A expectativa para a Copa do Mundo de 2026 já está gerando ansiedade entre os torcedores brasileiros. Desde dezembro, a seleção nacional conhece seus adversários na fase de grupos: Marrocos, Escócia e Haiti. Mas a grande pergunta que ronda as mentes apaixonadas pelo futebol é: quem o Brasil poderá enfrentar nos emocionantes duelos do mata-mata, caso avance?
Com a nova formatação do torneio, que agora conta com 48 seleções, a estrutura do chaveamento também mudou. No mata-mata, os oito melhores terceiros colocados terão a chance de lutar pela glória, aumentando a expectativa em torno das classificações. O Brasil, dependendo de seu desempenho, pode encontrar uma variedade de adversários desafiadores.
Se a seleção verde e amarela conseguir se classificar em primeiro lugar do Grupo C, os potenciais adversários na fase de 1/16 avos de final incluem o segundo colocado do Grupo F, que pode ser Holanda, Japão, Tunísia ou um playoff europeu. As oitavas de final podem trazer um confronto com o segundo colocado do Grupo E, como Alemanha, Equador, Costa do Marfim ou Curaçao, ou com o segundo do Grupo I, que pode ser França, Senegal, Noruega ou outro playoff mundial.
Nas quartas de final, a situação se torna ainda mais intrigante, com possíveis encontros contra seleções de nível elevado como México, Coreia do Sul, Inglaterra e outros, dependendo das combinações de grupos. O Brasil, portanto, precisa estar preparado para enfrentar qualquer desafio que surja a sua frente.

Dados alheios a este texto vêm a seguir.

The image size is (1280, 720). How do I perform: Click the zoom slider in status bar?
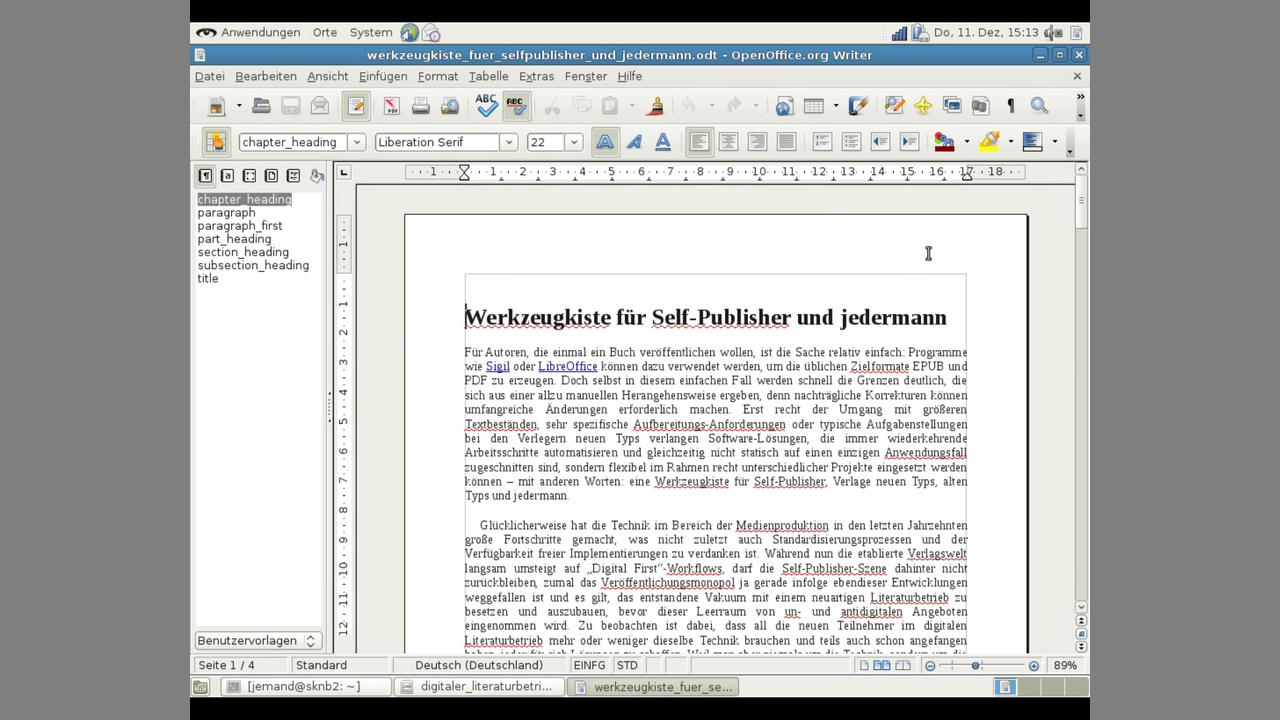point(975,666)
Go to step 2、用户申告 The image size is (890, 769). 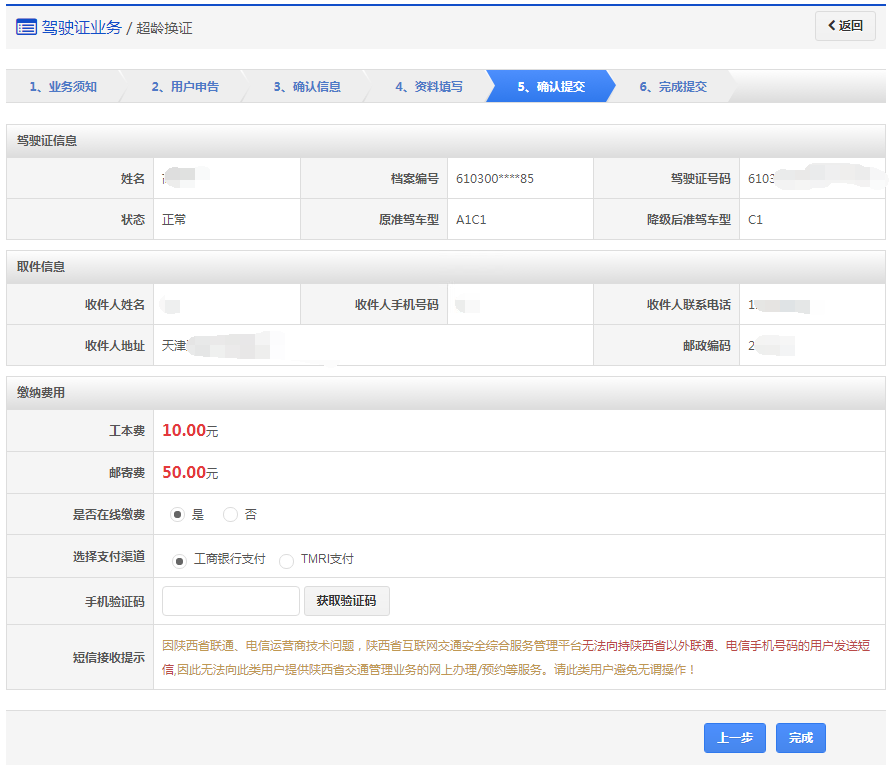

Se por acaso a seleção brasileira terminar em segundo lugar em seu grupo, as possibilidades de adversários aumentam. O Brasil poderia enfrentar o segundo do Grupo A ou B nas oitavas de final, trazendo à tona confrontos com seleções como México, Canadá e Catar. O cenário se complica ainda mais se a seleção ficar em terceiro, onde a disputa por uma das vagas como um dos melhores terceiros colocados exigirá um desempenho exemplar nas partidas.
A dinâmica do chaveamento traz incertezas, mas também oportunidades. A Fifa revelou que existem 495 cenários possíveis para o mata-mata, dependendo dos resultados dos grupos. Isso significa que cada jogo do Brasil pode ser decisivo para determinar seu caminho na competição.
Uma das novas regras que promete agitar o sorteio é a distribuição das seleções de acordo com o ranking da Fifa. As melhores colocadas, como Espanha, Argentina, França e Inglaterra, não poderão se encontrar lado a lado na chave, o que aumenta a tensão e a expectativa nos confrontos diretos.
Assim, a jornada do Brasil na Copa do Mundo de 2026 promete ser emocionante e cheia de desafios. Com um elenco talentoso e apaixonado, os torcedores esperam que a seleção não apenas avance, mas que também mostre sua garra e tradição na busca pelo título.